3Nd2/96•OGH 3Nd2/96
Der Oberste Gerichtshof hat durch den Senatspräsidenten des Obersten Gerichtshofes Mag.Engelmaier als Vorsitzenden und durch die Hofräte des Obersten Gerichtshofes Dr.Angst und Dr.Pimmer als weitere Richter in der Rechtssache der klagenden Partei Dr.Otto O*****, vertreten durch Dr.Günther Bernhart und Dr.Gerhard Pail, Rechtsanwälte in Oberwart, wider die beklagte Partei Marion O*****, wegen § 35 EO, AZ 10 C 110/95k des Bezirksgerichtes Döbling, infolge Delegierungsantrags der beklagten Partei den
Beschluß
gefaßt:
Die Rechtssache wird gemäß § 31 JN an das Bezirksgericht Innsbruck delegiert.
Begründung:
Der Kläger erhebt Einwendungen gegen eine mit Beschluß des Bezirksgerichtes Döbling bewilligte Exekution, mit der die Beklagte, seine Tochter, rückständigen und laufenden Unterhalt betreibt.
Der Wohnsitz des Klägers ist Oberwart; die Beklagte studiert in Innsbruck. Im Sprengel des Erstgerichtes halten sich weder der Kläger noch die Beklagte auf.
Die Beklagte beantragt die Delegierung der Rechtssache an das Bezirksgericht Innsbruck, weil sie hier studiere und es für sie sehr umständlich wäre, für jede Tagsatzung nach Wien reisen zu müssen.
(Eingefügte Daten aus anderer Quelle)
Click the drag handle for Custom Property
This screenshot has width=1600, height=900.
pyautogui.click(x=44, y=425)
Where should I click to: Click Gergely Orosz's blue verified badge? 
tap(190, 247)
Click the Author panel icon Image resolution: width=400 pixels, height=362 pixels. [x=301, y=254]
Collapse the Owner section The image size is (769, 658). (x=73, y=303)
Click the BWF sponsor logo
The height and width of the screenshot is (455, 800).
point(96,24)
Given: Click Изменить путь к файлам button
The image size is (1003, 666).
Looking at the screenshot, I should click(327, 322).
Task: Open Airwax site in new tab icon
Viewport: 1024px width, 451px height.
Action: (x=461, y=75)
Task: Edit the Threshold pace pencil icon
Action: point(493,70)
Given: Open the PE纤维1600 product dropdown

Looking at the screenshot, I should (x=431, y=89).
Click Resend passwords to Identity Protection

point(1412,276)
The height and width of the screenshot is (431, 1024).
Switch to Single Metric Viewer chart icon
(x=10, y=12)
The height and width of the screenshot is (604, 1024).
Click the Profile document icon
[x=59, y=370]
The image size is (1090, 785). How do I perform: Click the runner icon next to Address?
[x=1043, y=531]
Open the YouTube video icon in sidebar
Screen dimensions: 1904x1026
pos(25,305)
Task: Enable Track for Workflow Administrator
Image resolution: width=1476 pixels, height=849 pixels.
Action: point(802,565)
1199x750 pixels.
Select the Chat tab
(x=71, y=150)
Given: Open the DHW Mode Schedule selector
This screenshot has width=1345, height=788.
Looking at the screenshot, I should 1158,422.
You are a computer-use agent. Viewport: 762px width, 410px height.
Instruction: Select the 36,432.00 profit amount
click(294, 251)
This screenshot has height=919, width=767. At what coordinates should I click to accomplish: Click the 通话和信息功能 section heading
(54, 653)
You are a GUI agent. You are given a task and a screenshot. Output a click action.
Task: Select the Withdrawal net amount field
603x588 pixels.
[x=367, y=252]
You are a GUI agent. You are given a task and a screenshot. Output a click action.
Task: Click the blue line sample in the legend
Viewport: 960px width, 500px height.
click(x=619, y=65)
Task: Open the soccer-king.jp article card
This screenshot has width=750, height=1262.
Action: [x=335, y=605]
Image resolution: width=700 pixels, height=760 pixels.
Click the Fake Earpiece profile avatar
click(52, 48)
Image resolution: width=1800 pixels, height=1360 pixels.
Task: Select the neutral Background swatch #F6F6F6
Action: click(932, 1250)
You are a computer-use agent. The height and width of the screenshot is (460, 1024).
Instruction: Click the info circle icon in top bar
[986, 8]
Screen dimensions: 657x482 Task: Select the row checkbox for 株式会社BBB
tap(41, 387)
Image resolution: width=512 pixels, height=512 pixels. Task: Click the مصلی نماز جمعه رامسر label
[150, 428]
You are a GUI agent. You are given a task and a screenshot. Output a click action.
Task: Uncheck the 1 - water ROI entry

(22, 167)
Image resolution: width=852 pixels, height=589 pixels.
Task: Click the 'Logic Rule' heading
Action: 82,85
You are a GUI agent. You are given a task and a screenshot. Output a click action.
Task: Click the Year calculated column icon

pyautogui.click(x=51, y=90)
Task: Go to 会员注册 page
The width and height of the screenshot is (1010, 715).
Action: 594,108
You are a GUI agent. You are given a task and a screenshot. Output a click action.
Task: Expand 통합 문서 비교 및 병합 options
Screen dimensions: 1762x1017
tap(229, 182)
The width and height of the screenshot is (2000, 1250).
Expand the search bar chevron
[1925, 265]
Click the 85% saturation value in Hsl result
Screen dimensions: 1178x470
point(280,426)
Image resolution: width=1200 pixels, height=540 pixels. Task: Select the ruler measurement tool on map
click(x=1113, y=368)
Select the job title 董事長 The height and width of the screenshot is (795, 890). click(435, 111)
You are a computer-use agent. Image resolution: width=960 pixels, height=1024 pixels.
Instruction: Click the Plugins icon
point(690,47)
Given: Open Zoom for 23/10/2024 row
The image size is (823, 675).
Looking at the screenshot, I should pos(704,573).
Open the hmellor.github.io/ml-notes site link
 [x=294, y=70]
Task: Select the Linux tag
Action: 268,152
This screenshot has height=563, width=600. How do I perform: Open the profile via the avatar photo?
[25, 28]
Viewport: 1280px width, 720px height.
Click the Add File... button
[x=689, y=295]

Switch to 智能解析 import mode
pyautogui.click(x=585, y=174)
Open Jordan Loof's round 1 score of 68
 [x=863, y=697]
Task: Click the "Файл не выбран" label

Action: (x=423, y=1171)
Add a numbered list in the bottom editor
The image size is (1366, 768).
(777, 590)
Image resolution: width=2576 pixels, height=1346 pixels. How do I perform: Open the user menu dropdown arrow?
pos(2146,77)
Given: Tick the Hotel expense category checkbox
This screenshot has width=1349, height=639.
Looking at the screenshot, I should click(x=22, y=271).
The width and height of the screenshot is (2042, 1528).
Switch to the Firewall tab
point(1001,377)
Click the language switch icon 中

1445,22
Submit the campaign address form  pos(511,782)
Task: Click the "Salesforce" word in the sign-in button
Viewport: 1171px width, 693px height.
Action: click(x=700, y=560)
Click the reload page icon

Überdies bestehe bei den Seminaren an der Universität Innsbruck, die sie besuche, Anwesenheitspflicht. Sie verfüge über sehr begrenzte finanzielle Möglichkeiten, sodaß es für sie eine sehr große finanzielle Belastung darstellen würde, zu den Tagsatzungen nach Wien zu reisen. Weiters fürchte sie sich vor ihrem Vater, der aller Wahrscheinlichkeit nicht nach Innsbruck reisen würde.
Der Kläger sprach sich gegen die Delegierung aus. Im Beweisverfahren werde der Studienerfolg der Beklagten von ausschlaggebender Bedeutung sein, der insbesondere durch Vorlage unbedenklicher Urkunden unter Beweis zu stellen sei. Die Zureise nach Wien sei der Beklagten durchaus möglich; darüber hinaus könne sie auch im Rechtshilfeweg einvernommen werden.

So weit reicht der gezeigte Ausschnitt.